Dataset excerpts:

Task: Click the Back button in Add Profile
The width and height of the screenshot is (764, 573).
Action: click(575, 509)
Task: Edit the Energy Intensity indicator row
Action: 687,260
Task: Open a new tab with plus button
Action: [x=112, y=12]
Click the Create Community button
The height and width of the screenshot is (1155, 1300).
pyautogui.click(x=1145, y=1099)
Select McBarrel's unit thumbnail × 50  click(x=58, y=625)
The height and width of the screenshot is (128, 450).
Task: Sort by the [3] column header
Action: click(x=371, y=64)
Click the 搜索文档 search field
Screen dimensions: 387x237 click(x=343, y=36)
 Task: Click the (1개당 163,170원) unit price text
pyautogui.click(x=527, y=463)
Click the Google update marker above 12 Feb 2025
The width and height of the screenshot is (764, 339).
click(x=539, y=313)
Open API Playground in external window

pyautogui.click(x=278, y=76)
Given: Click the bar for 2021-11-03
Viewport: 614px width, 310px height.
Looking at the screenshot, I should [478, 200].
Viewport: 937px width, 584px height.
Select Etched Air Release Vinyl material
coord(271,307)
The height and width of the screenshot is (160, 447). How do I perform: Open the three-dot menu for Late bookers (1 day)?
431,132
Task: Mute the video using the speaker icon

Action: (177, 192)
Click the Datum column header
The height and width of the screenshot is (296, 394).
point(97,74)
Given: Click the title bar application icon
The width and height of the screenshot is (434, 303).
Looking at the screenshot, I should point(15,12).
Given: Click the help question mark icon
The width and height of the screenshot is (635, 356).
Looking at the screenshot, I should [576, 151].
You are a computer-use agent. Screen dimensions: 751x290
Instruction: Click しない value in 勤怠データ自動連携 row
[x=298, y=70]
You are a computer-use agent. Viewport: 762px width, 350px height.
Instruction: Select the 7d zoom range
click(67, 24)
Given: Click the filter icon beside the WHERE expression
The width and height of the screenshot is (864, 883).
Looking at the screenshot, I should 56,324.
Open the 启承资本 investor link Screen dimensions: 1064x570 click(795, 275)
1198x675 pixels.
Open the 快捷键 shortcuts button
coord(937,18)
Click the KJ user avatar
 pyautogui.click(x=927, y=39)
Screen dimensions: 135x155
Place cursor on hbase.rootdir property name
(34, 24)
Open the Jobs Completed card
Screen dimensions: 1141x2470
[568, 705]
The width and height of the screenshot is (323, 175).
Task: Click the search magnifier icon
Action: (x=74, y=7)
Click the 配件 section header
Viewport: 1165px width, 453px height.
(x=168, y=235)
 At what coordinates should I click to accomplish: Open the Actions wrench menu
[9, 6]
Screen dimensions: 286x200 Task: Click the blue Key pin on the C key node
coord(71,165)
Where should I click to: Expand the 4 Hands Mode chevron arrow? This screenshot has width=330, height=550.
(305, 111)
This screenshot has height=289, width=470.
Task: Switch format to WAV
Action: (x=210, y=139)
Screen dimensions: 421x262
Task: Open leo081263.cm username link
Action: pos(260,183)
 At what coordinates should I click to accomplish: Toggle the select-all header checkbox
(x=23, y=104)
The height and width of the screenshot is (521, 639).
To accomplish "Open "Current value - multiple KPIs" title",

§ Task objective
Return, without any change, only the lines from the one containing "The height and width of the screenshot is (521, 639)." through the last line of the entries above.

§ Result of the exercise
The height and width of the screenshot is (521, 639).
To accomplish "Open "Current value - multiple KPIs" title",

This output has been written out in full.